Les gardiens de la franchise.
3.5 Un sixième volet qui fait illusion – de plein de manières – mais qui s’avère in fine pas si différent, si on observe attentivement, de L’empire des fourmis géantes, de Bert Gordon.
Sa première illusion, assez évidente, c’est qu’il a des sous, donc ses dinosaures, en numérique ou en animatronique, sont assez beaux. Ils ne sont pas bien mis en valeur, mais c’est un problème de mise en scène, c’est autre chose.
Sa deuxième illusion c’est d’être une suite : Si on a grandi avec Jurassic Park, on a envie de voir un troisième Jurassic world, d’autant que le précédent (signé Bayona) était plutôt réussi, très visuel. Quand on grandi avec Jurassic Park, les dinosaures au cinéma c’est sacré : même quand ils sont sous employés, dans Toy Story ou dans le King Kong, de Peter Jackson.

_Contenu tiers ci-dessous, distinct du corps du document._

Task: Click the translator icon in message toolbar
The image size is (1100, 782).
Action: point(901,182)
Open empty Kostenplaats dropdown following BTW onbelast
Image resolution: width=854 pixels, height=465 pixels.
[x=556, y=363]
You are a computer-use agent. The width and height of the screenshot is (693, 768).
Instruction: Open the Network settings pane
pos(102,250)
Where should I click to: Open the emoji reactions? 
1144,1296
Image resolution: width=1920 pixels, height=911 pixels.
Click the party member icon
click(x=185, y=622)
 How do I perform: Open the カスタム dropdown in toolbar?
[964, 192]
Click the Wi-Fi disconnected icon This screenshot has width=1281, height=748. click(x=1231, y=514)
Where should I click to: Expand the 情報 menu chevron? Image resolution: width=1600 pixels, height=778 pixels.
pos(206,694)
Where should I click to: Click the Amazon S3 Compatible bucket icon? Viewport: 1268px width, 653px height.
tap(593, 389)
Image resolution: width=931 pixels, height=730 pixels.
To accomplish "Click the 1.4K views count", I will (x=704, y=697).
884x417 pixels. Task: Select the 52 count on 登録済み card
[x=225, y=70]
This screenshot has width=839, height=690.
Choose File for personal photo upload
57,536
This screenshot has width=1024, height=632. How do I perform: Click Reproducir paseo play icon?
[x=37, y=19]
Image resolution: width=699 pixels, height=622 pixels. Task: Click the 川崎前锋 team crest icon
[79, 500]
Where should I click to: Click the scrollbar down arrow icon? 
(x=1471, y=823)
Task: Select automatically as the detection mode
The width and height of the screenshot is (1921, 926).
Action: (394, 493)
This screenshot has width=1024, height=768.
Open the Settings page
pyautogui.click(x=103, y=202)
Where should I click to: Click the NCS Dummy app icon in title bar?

Troisième illusion et pas des moindres : Il m’a permis une sortie en famille, en pleine fête du cinéma, avec mon fils qui connait le Spielberg par cœur et qui adore aussi les suites. Difficile de bouder ce plaisir.
Quand bien même ce plaisir se soit souvent effondré durant une séance interminable (2h26, sérieusement ?) et un film archi mal branlé, et cela dès les premières minutes de cette bouillie de spot TV immonde, qui résume maladroitement la situation, qui reprend la suite de ce que promettait le volet précédent.
J’avais mal à mon Spielberg. D’autant que le film s’assume pleinement dans l’ère du temps : cumuler le fait d’être une suite, un remake voire un reboot. Il y a aura du Jurassic park partout. Il me semble que Bayona s’en sortait plus subtilement, dans le précédent, lui. Là c’est souvent grossier (la bombe de mousse à raser, le plan de découverte des sauterelles (des sauterelles !!) où Ellie Sattler ôte ses lunettes, la scène finale dans l’hélicoptère etc…) quand c’est copié sur Jurassic park.
Mais le film ne s’en tient pas là et cumule les références variées, arpentant aussi les terres de James Bond, d’Indiana Jones, de Jason Bourne, de Mission Impossible : La scène à Malte (très chouette en passant) qu’est-ce que ça vient foutre là, franchement ? Ou pire, ces films ont tendance à s’inspirer des daubes super-héroïques actuelles, ainsi il ne sera pas surprenant de voir un avion se crasher dans un lac gelé et de voir en sortir Chris Pratt & Bryce Dallas Howard, sans une once d’égratignures. Les gardiens de la galaxie, en somme.
J’aurais aimé y voir davantage d’idées (du niveau d’un verre d’eau qui tremble, je sais pas) et davantage de contrastes : J’ai l’impression qu’il y fait nuit en permanence, comme dans les films DC ou Marvel, c’est insupportable. C’est vraiment un cache-misère, la nuit. Mais tout le monde n’a pas le talent pour faire un Blade runner.
Autre chose : Que le film soit invraisemblable, ok, ça ne me dérange pas, les films de la franchise le sont rarement, vraisemblable, après tout on parle de faire cohabiter humains et dinosaures. Mais pourquoi les personnages sont-ils devenus si antipathiques ? Si débiles ? Mon cœur saigne quand je retrouve Ellie Sattler, le professeur Grant & Ian Malcolm. Plutôt les ersatz de leurs personnages, inchangés en trente ans, mais aseptisés, leurs mauvaises copies, comme s’ils avaient été remplacés façon L’invasion des profanateurs de sépultures.
Je garde le meilleur pour la fin : L’anthropomorphisme. Pourquoi les dinosaures ressemblent de plus en plus à des clébards ou des humains ? Je pense qu’il y avait déjà ça chez Spielberg, c’est difficile d’y échapper, surtout venant de créatures dont il est difficile de savoir leurs vrais comportements. Mais il y trouvait le bon dosage, une étrangeté, une surprise. Ici on peut les dresser en leur tendant la main façon salon nazi. Pire encore, ils peuvent faire semblant de mourir. Dans Fallen kingdom, l’indoraptor faisait semblant de dormir, déjà, mais c’était une création hybride, guerrière, pourquoi pas. Là c’est le Tyrannosaure, celui du film de Spielberg, qui reprend in extremis son statut de « roi de la jungle » qui feint d’être mort sous les coups d’un Giganotosaure. Manquait plus qu’un clin d’œil. Et un hug avec son nouveau copain, le Therizinosaure. Tranquilou bilou. Un nanar à 165 millions, quand même.